When she picks up the phone to speak with Telegraph Sport, she has just arrived at a hotel in Bahrain ahead of this season’s opening race weekend. She is fresh off a flight from Cape Town where she was covering Formula E for Sky, and admits she is a little wiped out. She masks it well though, and is as engaging and enthusiastic throughout our call as she comes across on screen.

Ahead of starting with Sky, she says she “hyped up” what it would be like to walk the paddock at an F1 Grand Prix weekend. “When I got there, I was quite surprised. This is just like any other paddock in any other racing series - just on another level.”

One glaring similarity was how male-dominated F1 is. “I’ve been racing since I was 11, you get used to these environments. Thankfully, it’s changing slowly, but it is what it is. You either come to terms with it or you let it consume you.”

While the Netflix documentary series Drive to Survive has been transformational for F1, and hailed as the reason more female fans are engaging with the sport, representation issues remain.

A recent report by Females in Motorsport found that women spoke for only 1.54 per cent of the programme’s Season Five. Across all five seasons, women speak for less than an hour out of the 32 hours of episodes. As a female analyst for Sky Sports, Schiff is aware she is subverting the dominant narrative.
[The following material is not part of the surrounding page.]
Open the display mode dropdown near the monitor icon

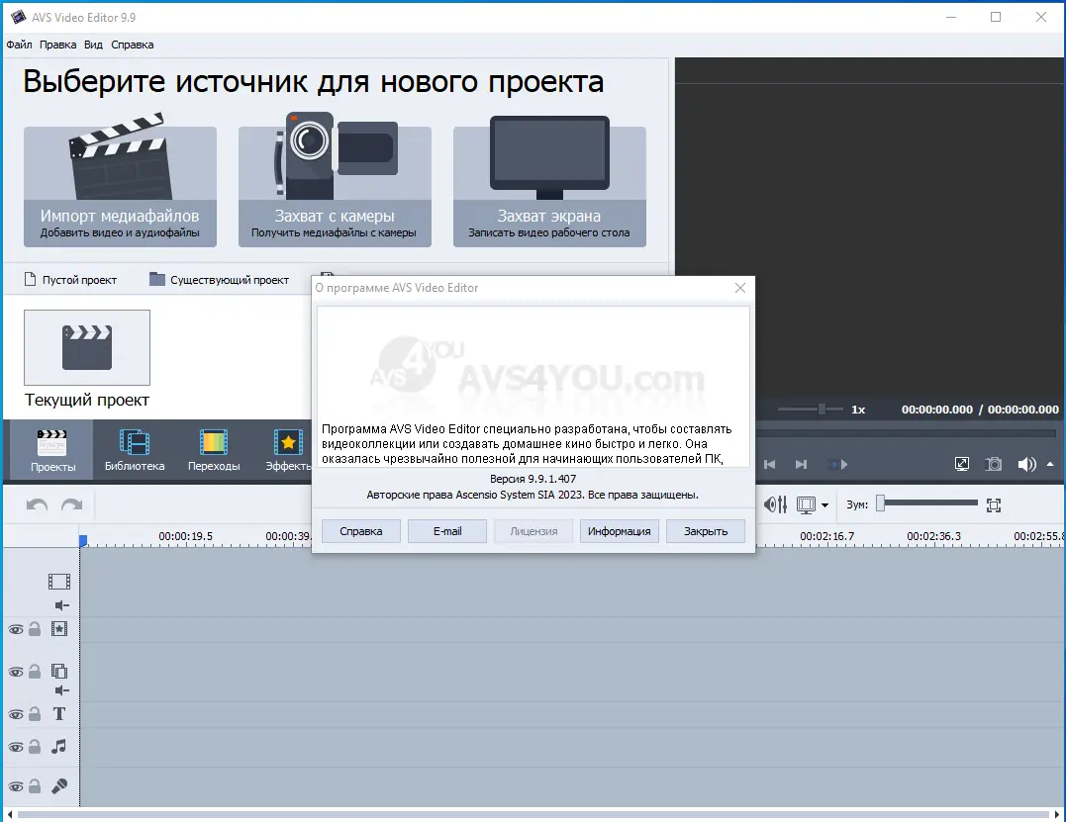pos(824,504)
“I know that the sport is changing, there are so many more young women watching,” Schiff says. “For me, I feel like it’s also important to be on screen. There aren’t that many female broadcasters in the sport from the analyst perspective. I’m very grateful to be one of them.”

“It's very disappointing,” she adds, referring to the Drive to Survive numbers. “I think sometimes they are very much a victim to the system and what the numbers in the paddock are. But [F1] has evolved so, so, so much. There’s not enough [women], we still don’t have parity, but if they would have wanted those women on screen, there would have been women on screen - there’s enough of us running around.

“It’s also quite surprising considering that, from what I understand, Drive to Survive's audience is mainly female. You would have thought it might be important to them to have more women on screen. It’s good that people are raising the question.”

Change is afoot within the sport. Particularly in the form of the F1 Academy, an all-female series launched this year that is aiming to help young women drivers progress through motorsport. It remains the case that the last woman to race in F1 was Lella Lombardi back in 1976, and other efforts to encourage support of women drivers has struggled. After four years, the all-female W Series’s future is hanging in the balance, after it was forced to end early last season due to funding concerns.

While it served as a huge platform for the likes of Schiff, F1 Academy driver Abbi Pulling and three-time champion Jamie Chadwick, a woman featuring on the F1 grid feels a way off.

“That’s a generational change and it’s a huge systematic change,” Schiff says. “Since 1976, how many women have successfully come to F1? None. So sponsors, brands see that, and they don’t invest in female talent.

“I read this quote the other day that said, ‘No one expects a flower to blossom without water, but female athletes are expected to succeed without sunlight, soil and water’. That says it all really. Hopefully over the next few years, we can accelerate that change.”